Acute administration of interleukin‐6 does not increase secretion of glucagon‐like peptide‐1 in mice

Interleukin 6 ( IL ‐6) is a cytokine secreted from skeletal muscle in response to exercise which, based on animal and cell studies, has been suggested to contribute to glucose metabolism by increasing secretion of the incretin hormone glucagon‐like peptide‐1 ( GLP ‐1) and affecting secretion of insulin and glucagon from the pancreatic islets. We investigated the effect of IL ‐6 on GLP ‐1 secretion in GLP ‐1 producing cells ( GLUT ag) and using the perfused mouse small intestine (harboring GLP ‐1 producing cells).
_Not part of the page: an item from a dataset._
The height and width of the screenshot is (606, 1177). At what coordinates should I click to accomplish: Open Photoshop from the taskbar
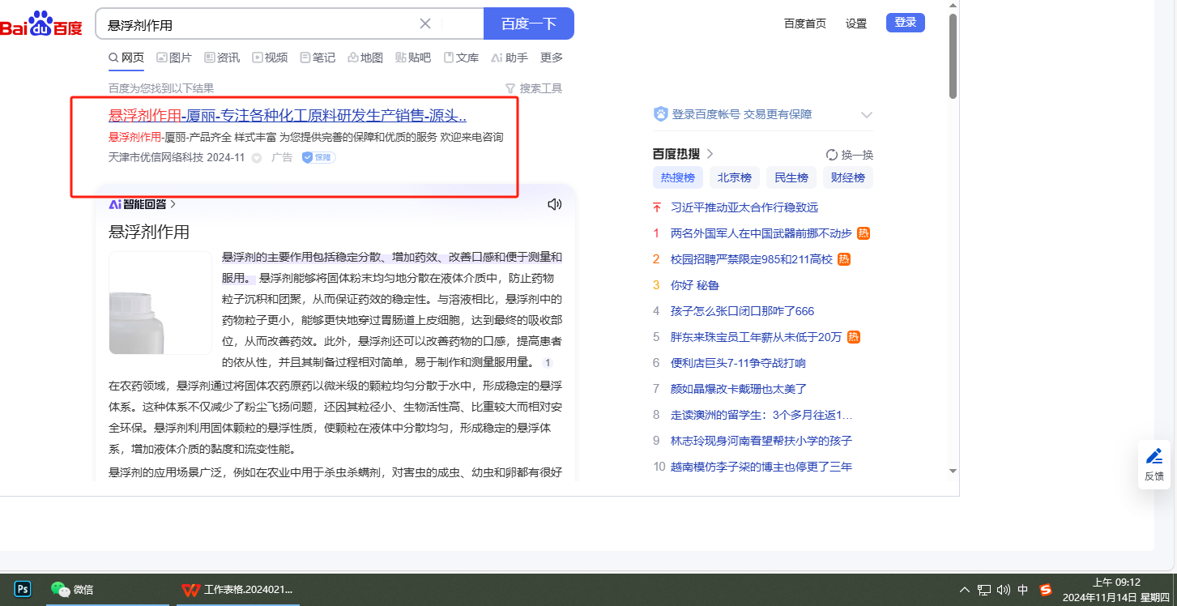tap(23, 589)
Furthermore, the direct effect of IL ‐6 on insulin and glucagon secretion was studied using isolated perfused mouse pancreas. Incubating GLUT ag cells with 1000 ng/ mL of IL ‐6 for 2 h did not significantly increase secretion of GLP ‐1 whereas 10 mmol/L glucose (positive control) did. Similarly, IL ‐6 (100 ng/ mL ) had no effect on GLP ‐1 secretion from perfused mouse small intestine whereas bombesin (positive control) increased secretion. Finally, administering IL ‐6 (100 ng/ mL ) to perfused mouse pancreases did not significantly increase insulin or glucagon secretion regardless of perfusate glucose levels (3.5 vs. 12 mmol/L glucose). Acute effects of IL ‐6 therefore do not seem to include a stimulatory effect on GLP ‐1 secretion in mice.